Do any of the following statements sound familiar?

“Our product is designed for ‘straight-through processing’ - a customer will never need to contact us.”

“We have worked hard to design out the need for customers to make contact with us.”

“If we embed our ‘contact us’ details deep, deep into the website so they are difficult to find, we will reduce our contacts and therefore our cost.”
The non-happy path of customer service: what is it? | Probe CX

Well, I’m here to tell those businesses that believe in such theories to think again.

Having recently repatriated to Australia after a number of years living and working abroad, I’ve had the unique opportunity to ‘start over’ my consumer relationship with many companies. I’ve had to open new bank accounts, buy a car, arrange furniture deliveries, use car-ride and taxi services that didn’t exist when I last lived here, connect new mobile and internet services, find the best food delivery service – and that’s just to name a few. 
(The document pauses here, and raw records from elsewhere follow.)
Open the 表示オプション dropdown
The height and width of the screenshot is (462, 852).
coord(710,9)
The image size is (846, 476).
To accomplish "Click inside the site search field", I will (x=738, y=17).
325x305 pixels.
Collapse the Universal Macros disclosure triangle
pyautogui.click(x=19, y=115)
When I experienced what process designers refer to as the ‘happy path’, things were great. Unfortunately, I experienced the ‘un-happy path’ more often than I imagined I would and the service I received was plain awful at best and non-existent at worst. As a result, I chose companies I wouldn’t traditionally have gone with and abandoned forever some that are household names.

What best-of-breed, high-growth, global eCommerce players know

The high-growth eCommerce companies are moving fast. Their user experience online is optimised over and over again, with companies continually experimenting to maximise conversion and changing aspects daily or even hourly. They definitely don’t need to wait for quarterly or half-yearly deployment releases. New products are built in weeks and completely new services created in months, not years. This is all considered normal in the nimble world of global eCommerce.
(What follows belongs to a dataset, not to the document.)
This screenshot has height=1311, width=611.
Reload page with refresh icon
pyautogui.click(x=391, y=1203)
While not all organisations have the agility, systems or environment to move quite that fast – at least not yet - there are critical lessons we can all learn from how these best-of-breed, high-growth eCommerce companies think about customer service.  

Yes, they still design their services and products largely for the ‘happy path’ but the pace and frequent iteration of products and services means the best organisations are aware customer service is critical. They know customer service teams exist precisely because the ‘un-happy path’ is inevitable.

By fully embracing this concept, customer assistance methods and cultures can be built around it. Self-service, contact us, FAQs and contact centres are not seen as discrete elements or strategies but as part of recovering the customer experience efficiently and in a customer-oriented way, it is precisely because the customer service teams see everything in the unhappy path that they are in the exact right place to lead the drive to turn the unhappy paths into happy ones for good.

If all the organisations I recently interacted with as part of my resettlement in Australia knew this, not only would my experiences have been more simple and less time-consuming, those I abandoned forever would have a much lower cost of acquisition.